We got going again up the steep hill, where we discovered the joy of
hauling sleds while sidehilling or traversing--they tended to slide downhill at
an angle below you. I was carrying the green latrine bucket on my sled, a
last minute addition as camp was being broken down, and somewhere here it fell
off the sled, but, still tied on, it flopped to the side, scooping up
increasing quantities of snow that made the sled harder and harder to haul. I
finally noticed this, and had to halt the rope team to try to re-tie the
bucket on, not winning any friends among my ropemates in the process. By this
time Steve's slower rope team was caught up to us, and when the bucket flopped
off again Steve was able to re-tie it.
Despite all these miserable equipment hassles, and increasingly windy and
snowy weather, we made good progress up the broad slope, past some campsites
at about 10,500', and, finally, into the compact little city of campsites at
11,000'. This was the last flat area before the huge rise of Motorcycle Hill,
and a logical, sheltered camping spot, so it was popular and crowded.
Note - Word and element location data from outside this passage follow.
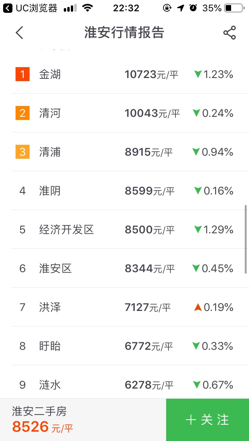The width and height of the screenshot is (249, 441).
Task: Tap the rank 2 badge for 清河
Action: point(23,113)
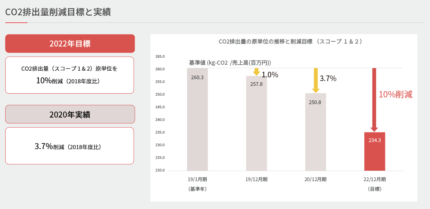Image resolution: width=430 pixels, height=209 pixels.
Task: Click the small yellow 1.0% down arrow
Action: 256,72
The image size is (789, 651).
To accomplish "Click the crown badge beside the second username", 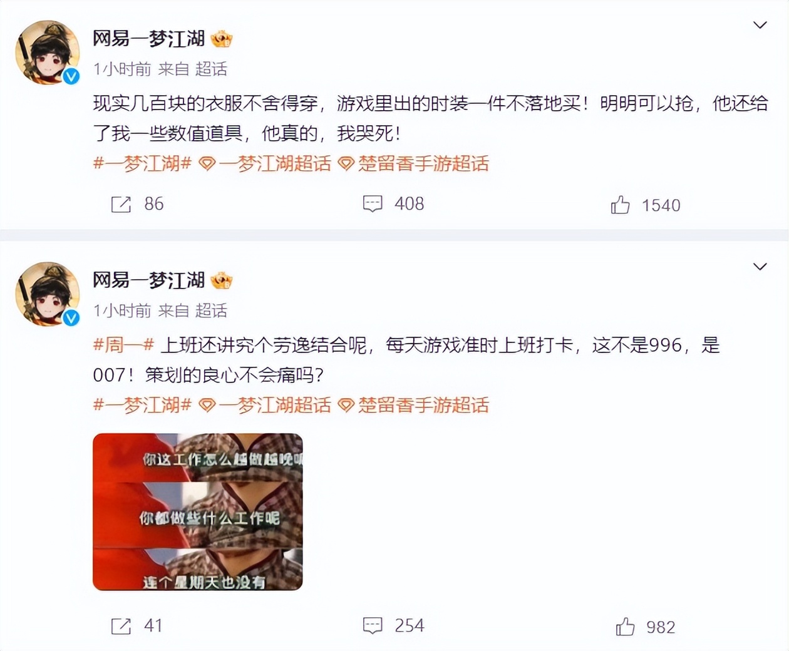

Our
group had been pretty slow on the trail today, so there were no good abandoned
campsites for us to occupy. There was a large pit big enough for two tents
with no one it, so Steve told us to grab it, since it would save us at least
some work. Rodrigo had apparently taken his strongest clients on his rope and
gotten to camp faster, and he was able to find a pre-made campsite--we were
jealous of his plan.
So we were pretty tired from our 3200 vertical foot climb, and the weather
was horribly windy and snowy, but now we had to dig. I mean really dig.
There were enough shovels for all of us, and we traded off the grain scoops
among ourselves, but it still took a couple hours to shovel out an expansion
of the existing pit, plus the whole cook tent hole. Our pit was eventually
about twenty feet by ten feet, and three feet deep. The snow we shoveled out
we piled up into walls around the pit, and at the end of our Herculean labor
we had a cozy, protected site big enough for our four tents, plus the cook
tent alcove at one end of the pit.
Barry had arrived at camp dazed and blown out, and he just sat down while
the rest of us started shoveling. No one noticed him until Joe went over and
found him possibly hypothermic, and he quickly dug out some down clothing,
food, and water to help him out. He was OK, and after an hour or so we were
finally ready to put up a tent, and Barry crashed out inside, dead to the
world. The opposite extreme was the indefatigable Andy, who happily shoveled
for hours, and then even helped make snow blocks to build a high wall around
the pyramidal cook tent.
Eventually the stoves were set up, and Steve cooked up a huge pot full of
steaming pasta with meat and vegetables mixed in. Again, with no tomato sauce
I found it to be very good. Our cook tent was crowded, since Joe made us a
party of 10, but Barry only made a token appearance--the guides mostly brought
stuff over to his sleep tent. The ferocious wind howled all evening, blowing
fine snow particles everywhere, especially through the cook tent's door, a
zippered seam in the pyramid that didn't entirely cover the opening. After
dinner, some trips to the latrine I had set up twenty feet up from camp, and
battening down all of our gear, we all retired to our tents to sleep.
I was with Barry again, and he seemed alert and OK, but he was worried
about the way he was responding to the altitude and the exertion of the trip,
and he felt like he was holding everyone else back. I told him he'd probably
get better, but neither of us knew how the guides dealt with these kinds of
situations. We drifted off to sleep, but the wind was blowing all night long,
making the tent flap despite all of our campsite digging.